#### Goal:
Extract every line in the material below that contains the string "Commercial".

-- Begin --

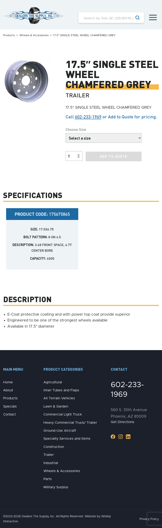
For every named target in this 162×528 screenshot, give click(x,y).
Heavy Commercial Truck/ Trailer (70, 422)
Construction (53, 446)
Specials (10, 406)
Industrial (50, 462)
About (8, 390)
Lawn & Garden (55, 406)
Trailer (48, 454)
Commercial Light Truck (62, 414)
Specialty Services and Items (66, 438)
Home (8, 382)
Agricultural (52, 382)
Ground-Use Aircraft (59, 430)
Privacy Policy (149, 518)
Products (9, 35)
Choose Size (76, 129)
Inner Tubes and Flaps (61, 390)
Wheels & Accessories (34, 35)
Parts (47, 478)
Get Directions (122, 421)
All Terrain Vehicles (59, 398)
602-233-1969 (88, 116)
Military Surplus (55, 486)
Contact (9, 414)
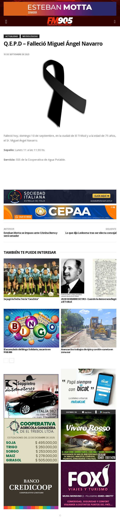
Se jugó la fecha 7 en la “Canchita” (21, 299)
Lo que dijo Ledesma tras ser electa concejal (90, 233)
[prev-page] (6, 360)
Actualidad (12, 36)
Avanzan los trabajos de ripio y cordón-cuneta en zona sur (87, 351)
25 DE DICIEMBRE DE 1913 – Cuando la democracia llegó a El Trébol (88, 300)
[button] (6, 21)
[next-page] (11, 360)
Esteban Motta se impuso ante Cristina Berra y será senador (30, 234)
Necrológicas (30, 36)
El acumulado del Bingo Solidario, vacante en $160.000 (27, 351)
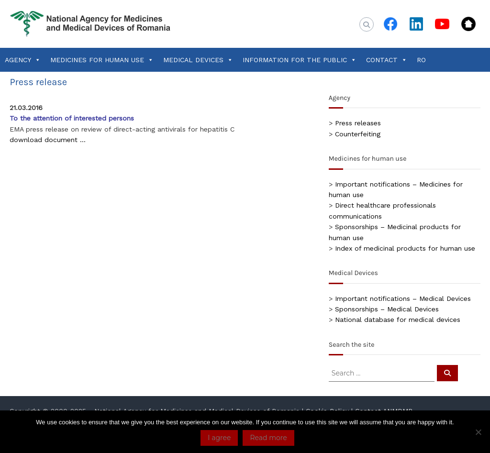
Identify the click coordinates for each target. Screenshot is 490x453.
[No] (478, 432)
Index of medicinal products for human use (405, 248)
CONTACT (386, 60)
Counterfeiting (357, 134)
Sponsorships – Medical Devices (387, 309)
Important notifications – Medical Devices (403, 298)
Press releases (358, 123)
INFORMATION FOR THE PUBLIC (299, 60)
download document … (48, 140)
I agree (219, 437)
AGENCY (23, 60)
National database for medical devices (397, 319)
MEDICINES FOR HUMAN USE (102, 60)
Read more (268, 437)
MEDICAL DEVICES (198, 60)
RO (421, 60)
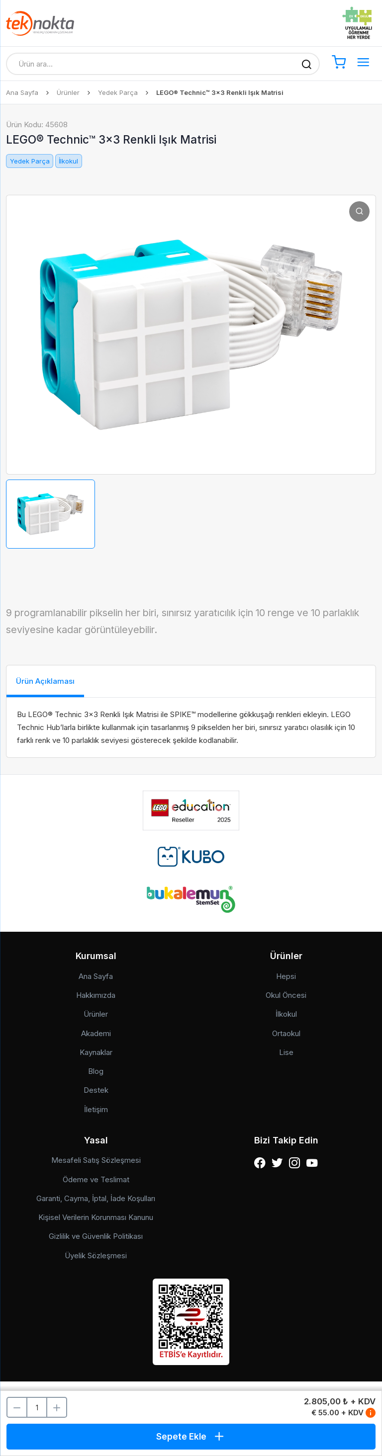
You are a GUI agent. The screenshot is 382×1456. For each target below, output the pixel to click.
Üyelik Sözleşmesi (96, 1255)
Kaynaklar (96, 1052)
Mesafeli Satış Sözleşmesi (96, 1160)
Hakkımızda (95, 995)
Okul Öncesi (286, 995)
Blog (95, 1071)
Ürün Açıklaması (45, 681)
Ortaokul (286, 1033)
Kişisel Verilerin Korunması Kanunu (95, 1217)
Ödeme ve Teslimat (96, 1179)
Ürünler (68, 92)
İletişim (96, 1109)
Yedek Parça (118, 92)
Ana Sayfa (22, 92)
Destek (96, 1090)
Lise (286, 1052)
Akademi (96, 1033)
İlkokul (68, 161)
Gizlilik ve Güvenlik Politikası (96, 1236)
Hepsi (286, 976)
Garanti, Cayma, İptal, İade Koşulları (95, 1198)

-- End --

#### Task response:
Heavy Commercial Truck/ Trailer (70, 422)
Commercial Light Truck (62, 414)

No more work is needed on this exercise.